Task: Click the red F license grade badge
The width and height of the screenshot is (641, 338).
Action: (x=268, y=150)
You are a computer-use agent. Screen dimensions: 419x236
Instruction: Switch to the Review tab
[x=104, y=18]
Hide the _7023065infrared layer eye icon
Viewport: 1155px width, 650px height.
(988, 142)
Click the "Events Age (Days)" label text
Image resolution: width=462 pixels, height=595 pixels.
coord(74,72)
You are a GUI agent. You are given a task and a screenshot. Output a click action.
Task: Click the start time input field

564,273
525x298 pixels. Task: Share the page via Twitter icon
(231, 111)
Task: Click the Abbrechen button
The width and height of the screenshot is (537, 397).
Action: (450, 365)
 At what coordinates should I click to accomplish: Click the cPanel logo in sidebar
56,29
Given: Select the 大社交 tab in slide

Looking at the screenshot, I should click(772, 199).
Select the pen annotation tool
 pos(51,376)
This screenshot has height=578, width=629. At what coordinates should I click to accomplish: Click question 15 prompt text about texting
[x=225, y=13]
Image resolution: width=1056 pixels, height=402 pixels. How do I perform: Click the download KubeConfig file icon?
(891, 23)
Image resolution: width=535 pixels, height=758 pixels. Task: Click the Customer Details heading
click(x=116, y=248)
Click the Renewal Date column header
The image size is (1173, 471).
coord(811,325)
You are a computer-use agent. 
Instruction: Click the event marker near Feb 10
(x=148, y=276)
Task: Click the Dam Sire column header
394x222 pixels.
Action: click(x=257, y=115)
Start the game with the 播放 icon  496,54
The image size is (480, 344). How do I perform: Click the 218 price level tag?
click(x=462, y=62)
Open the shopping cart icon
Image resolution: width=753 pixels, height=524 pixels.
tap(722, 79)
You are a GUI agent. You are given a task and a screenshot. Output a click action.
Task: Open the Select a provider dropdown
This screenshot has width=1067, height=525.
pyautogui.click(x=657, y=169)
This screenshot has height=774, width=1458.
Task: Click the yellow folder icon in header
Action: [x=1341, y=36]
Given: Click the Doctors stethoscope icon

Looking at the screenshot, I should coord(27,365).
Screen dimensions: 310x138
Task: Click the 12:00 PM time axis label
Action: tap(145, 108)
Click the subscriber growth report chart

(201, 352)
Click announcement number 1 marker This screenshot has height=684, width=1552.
_ _ _ _ _ _ _
§ AIM
Write out the listing above word for word, starting at the line that has "Click the subscriber growth report chart" and continuing through its final line.

§ OUTPUT OF THE TASK
Click the subscriber growth report chart

(201, 352)
Click announcement number 1 marker This screenshot has height=684, width=1552.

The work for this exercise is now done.